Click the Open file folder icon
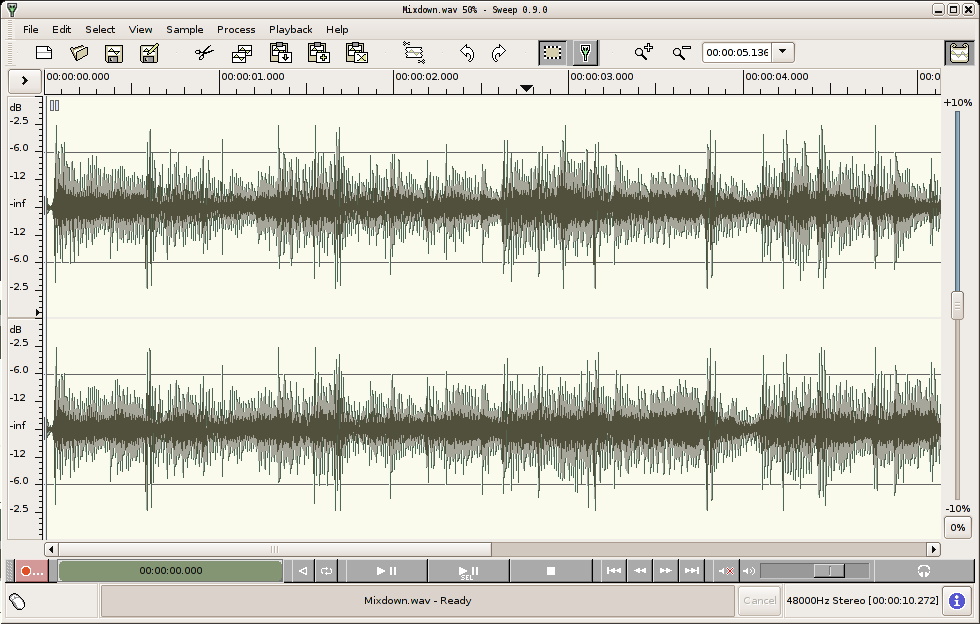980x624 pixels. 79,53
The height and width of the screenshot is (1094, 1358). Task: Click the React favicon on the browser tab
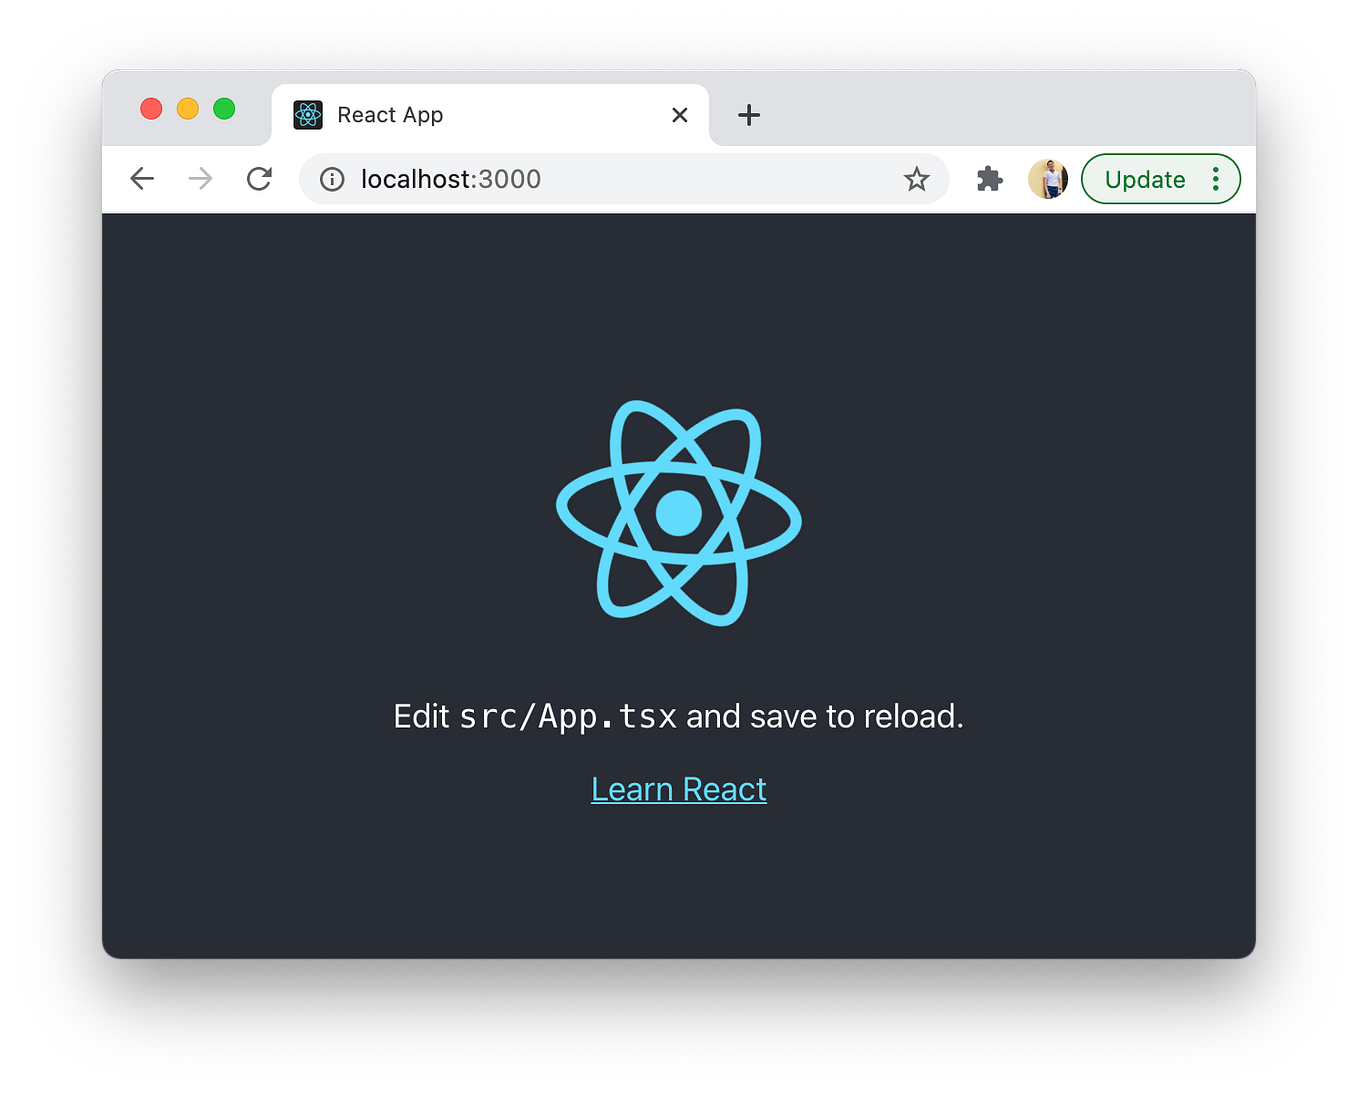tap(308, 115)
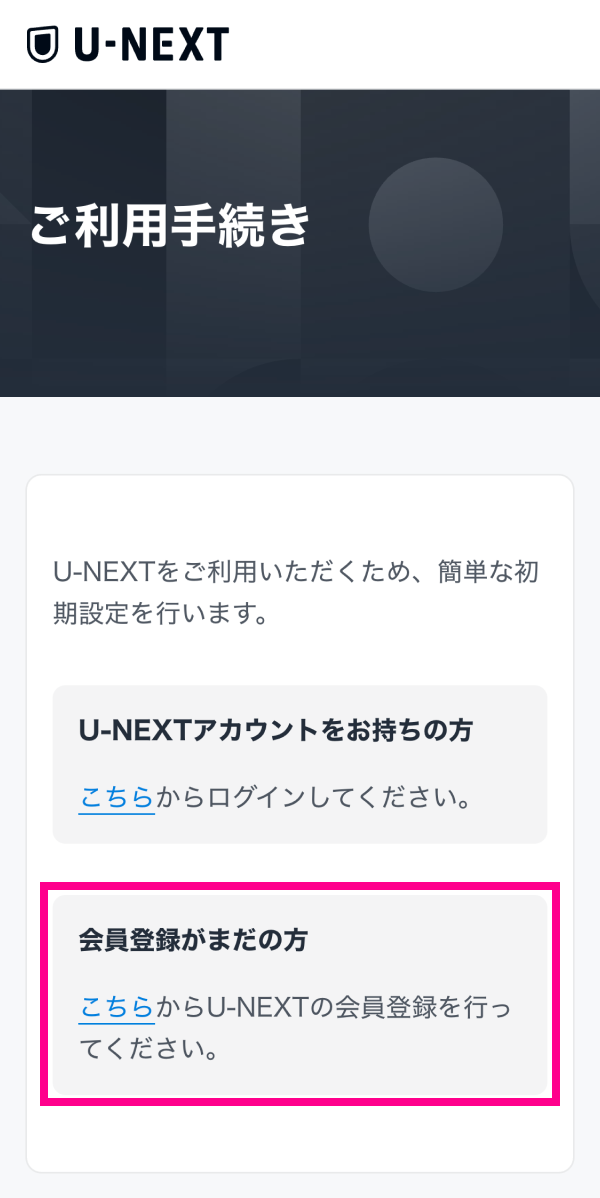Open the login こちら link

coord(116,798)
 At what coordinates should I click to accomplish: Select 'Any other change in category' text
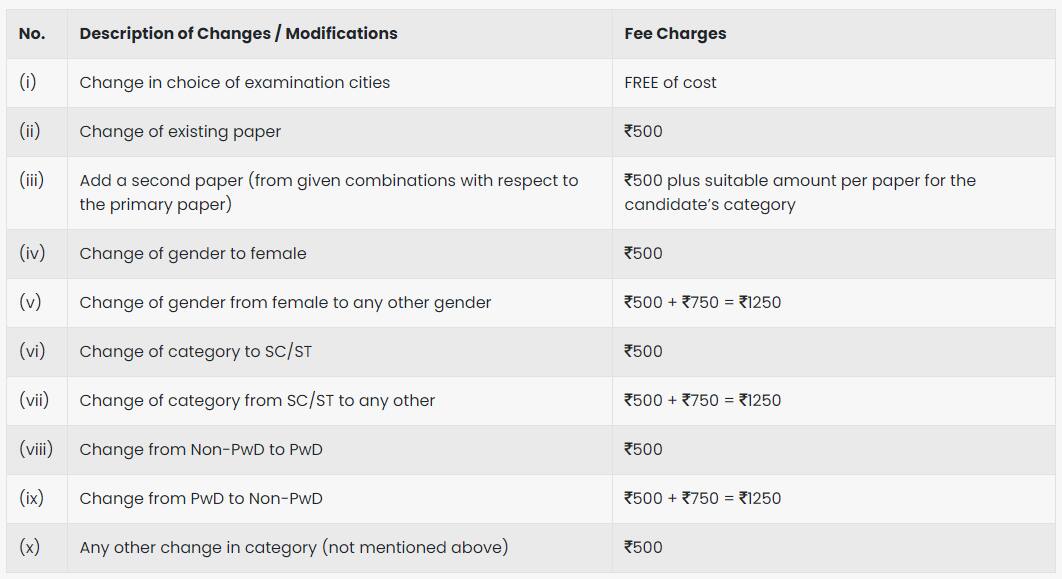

▸ **What the task requires**: Could you reproduce the listing above word for word while leaving out its pictures?

▸ **Exercise solution**:
Click the Open file folder icon
980x624 pixels. 79,53
The height and width of the screenshot is (1094, 1358). Task: Click the React favicon on the browser tab
tap(308, 115)
Open the login こちら link

coord(116,798)
 At what coordinates should I click to accomplish: Select 'Any other change in category' text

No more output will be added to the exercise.